• _OBJECTIVE_:
From the reading recommendations below, list every work described as edited, together with its editors as named.

• _TEXT SECTION_:
A good place to 'start' is by reading "Christianity and Psychoanalysis' by C.S. Lewis in his Selected Literary Essays. Then I would read The World of the Imagination, book by Eva Brann, which is a whole history of the imagination, its ability to rehabilitate language via metaphor and symbol, its ability to transmute metaphor and symbol onto the plane of mythological stories (mythopoeia) to enculturate wider societies and individual lives. Or, True Myth: C.S. Lewis and Joseph Campbell on the Veracity of Christianity by James W. Menzies. I'd also start with Poetic Diction and What Coleridge Thought by Owen Barfield. And then see how it plays in a Christian context with Holly Ordway's Imaginative Apologetics or Michael Ward's Planet Narnia. Then, just branch from all their appendices from there. For Psychology specifically, you can read Psychology & Christianity: Five Views, edited by Eric L. Johnson, Psychology & Christianity Integration: Seminal Works that Shaped the Movement edited by Daryl H. Stevenson, Brian E. Eck, Peter C. Hill, Integrative Approaches to Psychology and Christianity by David N. Entwistle, or Limning the Psyche: Explorations in Christian Psychology edited by Robert Campbell Roberts, Mark R. Talbot.
Church is boring because the teaching portion is mostly intellectually unsatisfying.

• _RECORDS SHOWN_:
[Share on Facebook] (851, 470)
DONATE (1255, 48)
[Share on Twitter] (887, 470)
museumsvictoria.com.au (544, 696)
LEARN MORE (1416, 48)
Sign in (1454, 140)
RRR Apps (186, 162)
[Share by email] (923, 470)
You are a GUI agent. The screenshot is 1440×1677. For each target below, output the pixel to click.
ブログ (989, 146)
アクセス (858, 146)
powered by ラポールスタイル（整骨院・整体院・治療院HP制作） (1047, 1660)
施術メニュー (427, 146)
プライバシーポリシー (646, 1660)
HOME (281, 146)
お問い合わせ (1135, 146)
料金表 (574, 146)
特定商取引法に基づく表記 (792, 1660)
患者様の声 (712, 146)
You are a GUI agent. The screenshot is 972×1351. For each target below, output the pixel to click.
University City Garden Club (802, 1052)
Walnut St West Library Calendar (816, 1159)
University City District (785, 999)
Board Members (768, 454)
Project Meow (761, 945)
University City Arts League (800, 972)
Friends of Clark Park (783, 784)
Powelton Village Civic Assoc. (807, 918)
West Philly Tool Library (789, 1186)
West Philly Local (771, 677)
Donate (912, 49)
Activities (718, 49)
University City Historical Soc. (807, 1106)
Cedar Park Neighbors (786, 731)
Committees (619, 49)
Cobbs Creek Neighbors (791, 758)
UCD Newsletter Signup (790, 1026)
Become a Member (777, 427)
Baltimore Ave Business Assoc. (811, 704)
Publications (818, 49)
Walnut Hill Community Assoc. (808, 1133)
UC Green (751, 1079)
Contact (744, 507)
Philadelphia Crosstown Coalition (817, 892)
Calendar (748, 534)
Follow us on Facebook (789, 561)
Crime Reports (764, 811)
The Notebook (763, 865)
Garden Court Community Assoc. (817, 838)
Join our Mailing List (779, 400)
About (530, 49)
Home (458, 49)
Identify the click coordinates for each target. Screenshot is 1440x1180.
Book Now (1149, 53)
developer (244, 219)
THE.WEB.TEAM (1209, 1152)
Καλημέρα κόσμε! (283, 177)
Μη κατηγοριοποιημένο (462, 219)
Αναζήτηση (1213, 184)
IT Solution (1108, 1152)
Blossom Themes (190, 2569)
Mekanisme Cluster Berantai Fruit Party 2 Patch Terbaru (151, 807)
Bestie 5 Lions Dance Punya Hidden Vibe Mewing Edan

• _TASK ANSWER_:
- Psychology & Christianity: Five Views, edited by Eric L. Johnson
- Psychology & Christianity Integration: Seminal Works that Shaped the Movement, edited by Daryl H. Stevenson, Brian E. Eck, Peter C. Hill
- Limning the Psyche: Explorations in Christian Psychology, edited by Robert Campbell Roberts, Mark R. Talbot